Fire truck in deadly LaGuardia crash lacked equipment needed to trigger warning system, NTSB says

Preliminary findings from the U.S. National Transportation Safety Board revealed the final minutes before the fatal Air Canada jet crash from the cockpit's audio recording.

By The Associated Press and The Canadian Press

U.S. federal officials say a runway warning system didn’t sound an alarm before an Air Canada jet and a fire truck collided at New York’s LaGuardia Airport.

The head of the National Transportation Safety Board, Jennifer Homendy, said Tuesday that the system didn’t work as intended because the fire truck did not have a transponder.

The plane carrying more than 70 people slammed into the fire truck while landing late Sunday night, killing the two pilots and injuring several passengers. Most, though, were able to escape the mangled aircraft, and a flight attendant still strapped in her seat survived after being thrown onto the tarmac.

Many questions remain about why the airport fire truck was crossing the runway while the plane was landing and why it didn’t stop despite frantic, last-second warnings from the control tower.

Investigators recovered the plane’s cockpit and flight data recorders by cutting a hole in the aircraft’s roof and then sent them to a lab in Washington for analysis, Homendy said Monday.

On Tuesday, Homendy said NTSB investigators have not yet had a chance to review data from the flight data recorder, but that she has seen surveillance video and still needs to interview the firefighters in the truck to find out whether they braked or turned to avoid a collision.

Investigators also want to know more about the role of the air traffic controllers and whether they were distracted while juggling a late night emergency with another plane.

While flights resumed Monday at LaGuardia — the New York region’s third busiest airport — the runway where the collision happened was still closed.

The wreckage from the crash remained on the closed runway, which is likely to stay shut down for days during the investigation, according to Homendy.

Investigators need to sift through a lot of debris, she said.

The U.S. National Transportation Safety Board is investigating the collision. The Transportation Safety Board of Canada will also take part in the U.S.-led investigation.
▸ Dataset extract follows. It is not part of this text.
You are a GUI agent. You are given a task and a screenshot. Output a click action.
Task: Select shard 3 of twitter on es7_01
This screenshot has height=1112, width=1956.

The pilots have been identified as Antoine Forest and Mackenzie Gunther. While Forest lived in Coteau-du-Lac, Que., southwest of Montreal, Toronto college Seneca Polytechnic says Gunther graduated from its Honours Bachelor of Aviation Technology program in 2023.

The crash came at a time of increasing frustration with air travel in the U.S., caused by long security lines because of the government shutdown, winter storms and rising costs.